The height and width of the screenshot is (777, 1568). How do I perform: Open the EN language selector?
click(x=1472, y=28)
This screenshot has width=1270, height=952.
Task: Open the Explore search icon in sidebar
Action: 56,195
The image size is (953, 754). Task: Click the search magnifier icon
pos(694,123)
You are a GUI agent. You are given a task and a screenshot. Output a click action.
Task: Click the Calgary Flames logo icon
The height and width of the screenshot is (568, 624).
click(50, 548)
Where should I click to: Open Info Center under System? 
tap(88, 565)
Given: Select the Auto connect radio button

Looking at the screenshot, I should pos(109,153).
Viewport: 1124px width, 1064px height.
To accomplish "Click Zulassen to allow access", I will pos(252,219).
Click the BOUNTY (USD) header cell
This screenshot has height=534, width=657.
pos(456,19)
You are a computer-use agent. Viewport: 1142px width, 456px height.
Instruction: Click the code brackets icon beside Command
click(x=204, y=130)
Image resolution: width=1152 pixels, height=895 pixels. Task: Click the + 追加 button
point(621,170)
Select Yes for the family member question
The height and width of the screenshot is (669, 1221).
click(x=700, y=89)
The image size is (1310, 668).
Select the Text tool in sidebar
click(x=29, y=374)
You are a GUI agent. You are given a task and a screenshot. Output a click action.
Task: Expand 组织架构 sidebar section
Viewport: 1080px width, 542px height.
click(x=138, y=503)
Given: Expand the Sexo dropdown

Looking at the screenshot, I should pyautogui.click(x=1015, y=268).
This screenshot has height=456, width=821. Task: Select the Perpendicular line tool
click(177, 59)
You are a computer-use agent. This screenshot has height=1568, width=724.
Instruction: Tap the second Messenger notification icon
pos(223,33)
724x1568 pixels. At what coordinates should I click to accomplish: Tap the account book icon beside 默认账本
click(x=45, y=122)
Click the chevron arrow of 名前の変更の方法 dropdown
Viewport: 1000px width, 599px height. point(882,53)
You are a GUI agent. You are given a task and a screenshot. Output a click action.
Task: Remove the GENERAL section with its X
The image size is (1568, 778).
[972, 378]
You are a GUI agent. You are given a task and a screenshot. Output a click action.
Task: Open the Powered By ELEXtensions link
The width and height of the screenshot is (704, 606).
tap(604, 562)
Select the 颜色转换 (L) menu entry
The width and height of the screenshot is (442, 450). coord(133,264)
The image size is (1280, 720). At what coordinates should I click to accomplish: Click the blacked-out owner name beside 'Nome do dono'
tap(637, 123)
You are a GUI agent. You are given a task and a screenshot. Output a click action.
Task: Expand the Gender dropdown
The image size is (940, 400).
****
### [DIRECTIONS]
Repeat the whole listing, keeping every word exact.

### [RESPONSE TO THIS TASK]
The height and width of the screenshot is (777, 1568). How do I perform: Open the EN language selector?
click(x=1472, y=28)
This screenshot has width=1270, height=952.
Task: Open the Explore search icon in sidebar
Action: 56,195
The image size is (953, 754). Task: Click the search magnifier icon
pos(694,123)
You are a GUI agent. You are given a task and a screenshot. Output a click action.
Task: Click the Calgary Flames logo icon
The height and width of the screenshot is (568, 624).
click(50, 548)
Where should I click to: Open Info Center under System? 
tap(88, 565)
Given: Select the Auto connect radio button

Looking at the screenshot, I should pos(109,153).
Viewport: 1124px width, 1064px height.
To accomplish "Click Zulassen to allow access", I will pos(252,219).
Click the BOUNTY (USD) header cell
This screenshot has height=534, width=657.
pos(456,19)
You are a computer-use agent. Viewport: 1142px width, 456px height.
Instruction: Click the code brackets icon beside Command
click(x=204, y=130)
Image resolution: width=1152 pixels, height=895 pixels. Task: Click the + 追加 button
point(621,170)
Select Yes for the family member question
The height and width of the screenshot is (669, 1221).
click(x=700, y=89)
The image size is (1310, 668).
Select the Text tool in sidebar
click(x=29, y=374)
You are a GUI agent. You are given a task and a screenshot. Output a click action.
Task: Expand 组织架构 sidebar section
Viewport: 1080px width, 542px height.
click(x=138, y=503)
Given: Expand the Sexo dropdown

Looking at the screenshot, I should pyautogui.click(x=1015, y=268).
This screenshot has height=456, width=821. Task: Select the Perpendicular line tool
click(177, 59)
You are a computer-use agent. This screenshot has height=1568, width=724.
Instruction: Tap the second Messenger notification icon
pos(223,33)
724x1568 pixels. At what coordinates should I click to accomplish: Tap the account book icon beside 默认账本
click(x=45, y=122)
Click the chevron arrow of 名前の変更の方法 dropdown
Viewport: 1000px width, 599px height. point(882,53)
You are a GUI agent. You are given a task and a screenshot. Output a click action.
Task: Remove the GENERAL section with its X
The image size is (1568, 778).
[972, 378]
You are a GUI agent. You are given a task and a screenshot. Output a click action.
Task: Open the Powered By ELEXtensions link
The width and height of the screenshot is (704, 606).
tap(604, 562)
Select the 颜色转换 (L) menu entry
The width and height of the screenshot is (442, 450). coord(133,264)
The image size is (1280, 720). At what coordinates should I click to accomplish: Click the blacked-out owner name beside 'Nome do dono'
tap(637, 123)
You are a GUI agent. You are given a task and a screenshot. Output a click action.
Task: Expand the Gender dropdown
The image size is (940, 400).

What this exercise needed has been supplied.